SUPPLIED RECORDS:
----

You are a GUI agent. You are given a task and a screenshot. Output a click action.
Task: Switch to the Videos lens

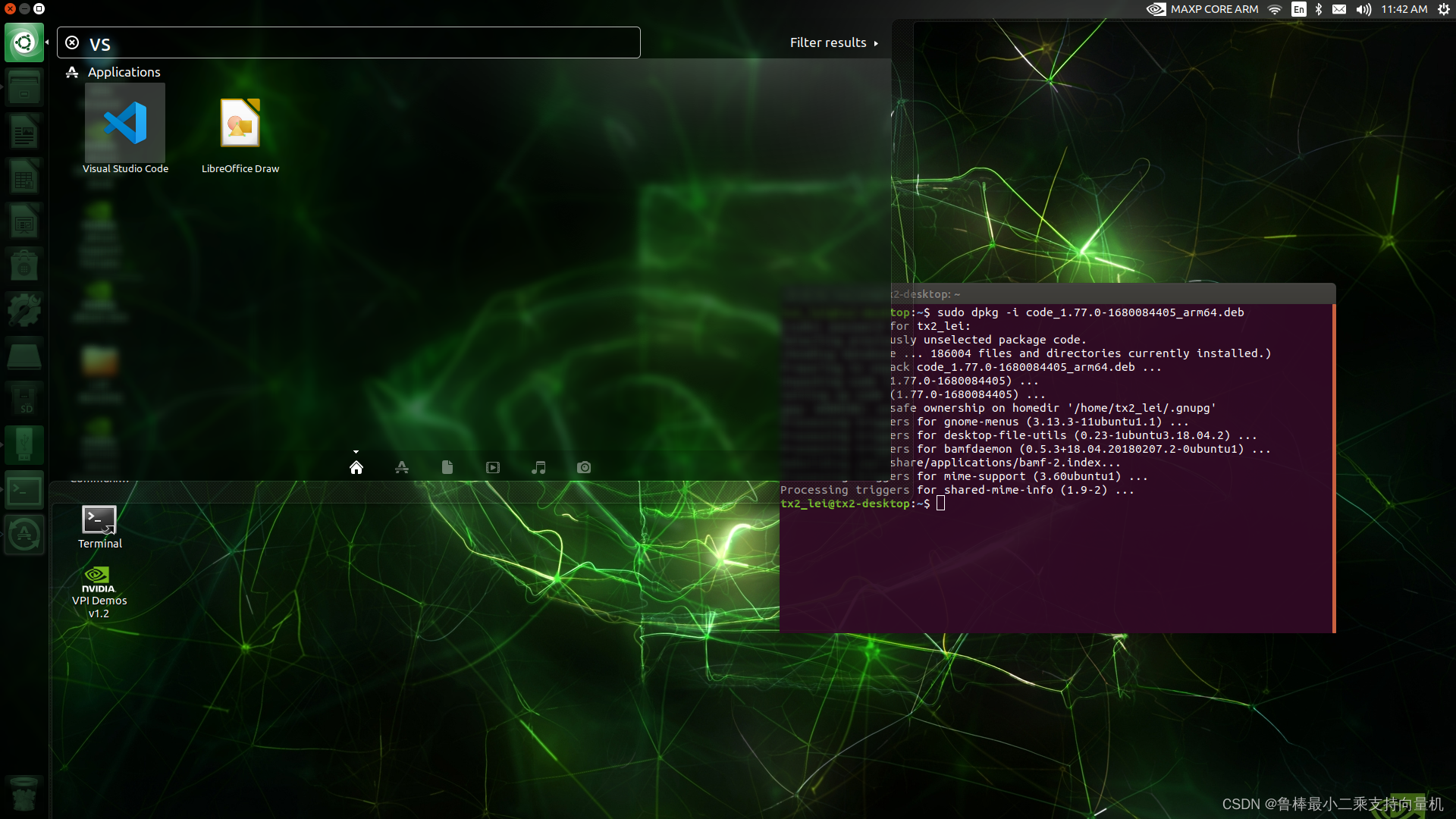pyautogui.click(x=493, y=467)
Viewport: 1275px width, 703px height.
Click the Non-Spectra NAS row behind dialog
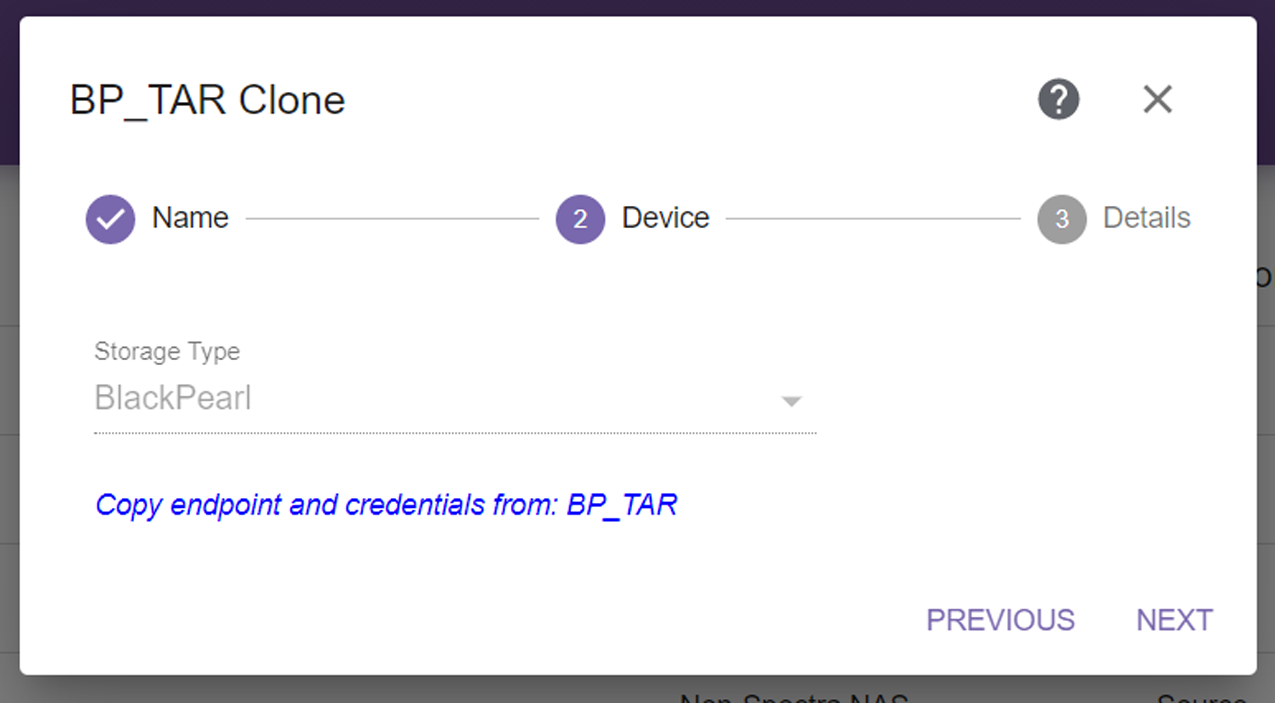(794, 695)
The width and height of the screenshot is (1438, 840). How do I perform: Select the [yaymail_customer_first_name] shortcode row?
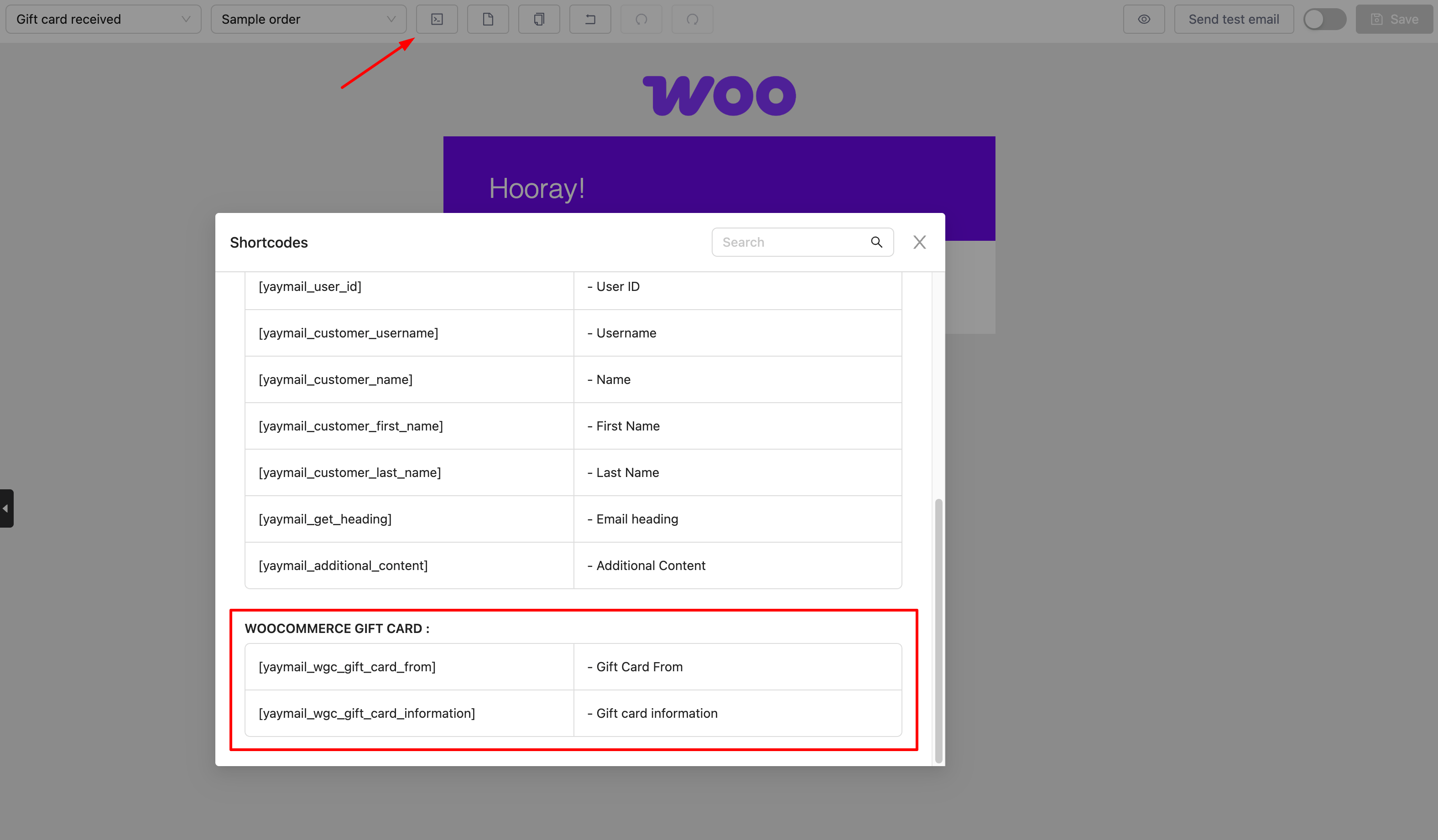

----

SHORT TASK:
Output every line of the records above as a Markdown table with the columns Row and Line, numbering the rows and skipping blank lines. Leave the pictures out.

FULL OUTPUT:
| Row | Line |
|---|---|
| 1 | You are a GUI agent. You are given a task and a screenshot. Output a click action. |
| 2 | Task: Switch to the Videos lens |
| 3 | pyautogui.click(x=493, y=467) |
| 4 | Viewport: 1275px width, 703px height. |
| 5 | Click the Non-Spectra NAS row behind dialog |
| 6 | (794, 695) |
| 7 | The width and height of the screenshot is (1438, 840). How do I perform: Select the [yaymail_customer_first_name] shortcode row? |